The present invention relates generally to semiconductor power device technology, and more specifically to field effect transistors (FETs) with improved scalability and performance.
In order to achieve low cost manufacturing and high performance power transistors, the feature size of power transistors is continuously being reduced. One hurdle in shrinking the trench power field effect transistors (FETs) is the presence of the heavy body structure in the body region which is needed to ensure a robust unclamped inductive switching (UIS) performance. In one approach, heavy body recesses have been used to obtain a deeper heavy body structure. After the heavy body region is formed through the heavy body recess, a thin TiN barrier layer lining the heavy body trench is deposited. A thick Al metal film filling the heavy body trench is deposited using physical vapor deposition (PVD). PVD is used mainly because metal films deposited using PVD have high purity and thus low film resistance.

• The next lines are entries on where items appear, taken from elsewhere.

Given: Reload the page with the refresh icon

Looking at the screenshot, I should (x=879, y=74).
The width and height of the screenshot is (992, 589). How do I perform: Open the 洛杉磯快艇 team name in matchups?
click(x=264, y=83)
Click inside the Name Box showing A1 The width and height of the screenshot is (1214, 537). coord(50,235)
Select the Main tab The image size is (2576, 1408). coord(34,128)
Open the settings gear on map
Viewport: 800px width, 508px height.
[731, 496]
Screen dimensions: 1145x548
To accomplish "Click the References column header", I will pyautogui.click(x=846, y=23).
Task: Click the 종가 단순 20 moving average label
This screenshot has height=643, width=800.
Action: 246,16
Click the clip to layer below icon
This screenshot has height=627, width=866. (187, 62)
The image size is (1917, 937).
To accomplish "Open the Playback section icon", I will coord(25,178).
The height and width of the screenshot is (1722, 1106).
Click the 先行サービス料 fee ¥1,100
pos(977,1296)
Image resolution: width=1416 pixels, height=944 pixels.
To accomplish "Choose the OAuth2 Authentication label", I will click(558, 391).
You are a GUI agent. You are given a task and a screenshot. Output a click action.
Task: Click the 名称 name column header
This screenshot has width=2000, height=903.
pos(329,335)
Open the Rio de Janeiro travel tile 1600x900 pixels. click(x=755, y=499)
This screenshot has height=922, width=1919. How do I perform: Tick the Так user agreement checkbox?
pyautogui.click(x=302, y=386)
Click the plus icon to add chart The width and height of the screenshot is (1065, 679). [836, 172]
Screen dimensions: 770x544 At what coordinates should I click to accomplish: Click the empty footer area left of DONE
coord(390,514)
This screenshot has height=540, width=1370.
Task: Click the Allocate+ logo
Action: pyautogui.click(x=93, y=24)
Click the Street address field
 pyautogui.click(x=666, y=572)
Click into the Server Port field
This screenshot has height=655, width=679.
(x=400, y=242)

However, the continued shrinking of the cell pitch results in an increase in the aspect ratio of the heavy body recess which makes it difficult to properly fill the heavy body recess. PVD may no longer work to fill such high aspect ratio heavy body recesses because the overhang at the top corners of the heavy body recesses becomes more pronounced. As a result, the PVD film eventually closes up the recess and forms voids in the recesses which deteriorate the contact resistance and thus the UIS performance of the transistor. Chemical vapor deposition (CVD) of metal films is capable of resolving the problems caused by PVD, but the carbon contamination from the organo-metallic precursor in CVD processes causes a high film resistance, and a high temperature annealing is required for a good metal-silicon contact (silicidation).
Thus, there is a need for techniques which enable scaling of the transistor while providing improved performance.